Let $(B_t, t\ge0)$ be a standard Brownian motion. For $s,t\ge 0$, prove that:
(i) $\Bbb{E}[|B_t-B_s|]=\sqrt{\frac{2|t-s|}{\pi}}$
(ii) $\Bbb{E}[|B_t-B_s|^2]=|s-t|$
The mark scheme is as follows:
(i) $\Bbb{E}[|B_t-B_s|]=\displaystyle\int^∞_02x\frac{1}{\sqrt{2\pi(t-s)}}\exp\biggl(-\frac{x^2}{2(t-s)}\biggr)\mathrm d x=\sqrt{\frac{2|t-s|}{\pi}}$
(ii) $\Bbb{E}[|B_t-B_s|^2]=\Bbb{E}[B_t^2]+\Bbb{E}[B_s^2]-2\Bbb{E}[B_tB_s]=t-s$
For both questions I have been confused as I thought because I read somewhere that as it is standardized, the Brownian motion expectation should be zero.
In part (i) as well I have noticed that they seem to use the pdf for $B_t-B_s\sim N(0,t-s)$ but I was wondering how this integral is solved? I was reading somewhere about the erf function but have never used this before.
Finally, in part 2, I was wondering why $\Bbb{E}[B_t^2]=t$ as my lecture notes have written this out without explanation.
For simplicity set $t>s$. Recall that $$X:=B_t-B_s \sim \mathcal{N}(0,(t-s))$$ So we are just working with a Gaussian random variable with mean zero and variance $\sigma^2:=t-s$. So $$P(|X|\leq z)=P(-z\leq X \leq z)=\int_{-z}^z\frac{1}{\sqrt{2\pi \sigma^2}}e^{-\frac{x^2}{2\sigma^2}}dx=\Phi\bigg(\frac{z}{\sigma}\bigg)-\Phi\bigg(-\frac{z}{\sigma}\bigg)$$ Therefore $$f_{|X|}(z)=\frac{1}{\sigma}\bigg(\phi\bigg(\frac{z}{\sigma}\bigg)+\phi\bigg(-\frac{z}{\sigma}\bigg)\bigg)=\frac{2}{\sigma}\phi\bigg(\frac{z}{\sigma}\bigg), \, \, z \in [0,\infty)$$ where $\phi$ is the standard normal pdf and $\Phi$ is the standard normal cdf.
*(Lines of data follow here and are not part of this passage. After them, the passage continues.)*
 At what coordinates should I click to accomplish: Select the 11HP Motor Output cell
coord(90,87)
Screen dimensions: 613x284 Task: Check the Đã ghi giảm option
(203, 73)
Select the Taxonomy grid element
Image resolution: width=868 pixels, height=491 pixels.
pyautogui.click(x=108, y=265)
This is a half-normal distribution with expectation and second moment: $$E[|X|]=\sigma \sqrt{\frac{2}{\pi}}=\sqrt{\frac{2(t-s)}{\pi}}$$ $$E[|X|^2]=\sigma^2=t-s$$
Since $B_t \sim \mathcal{N}(0,t)$ then $\textrm{Var}[B_t]=E[B_t^2]=t$.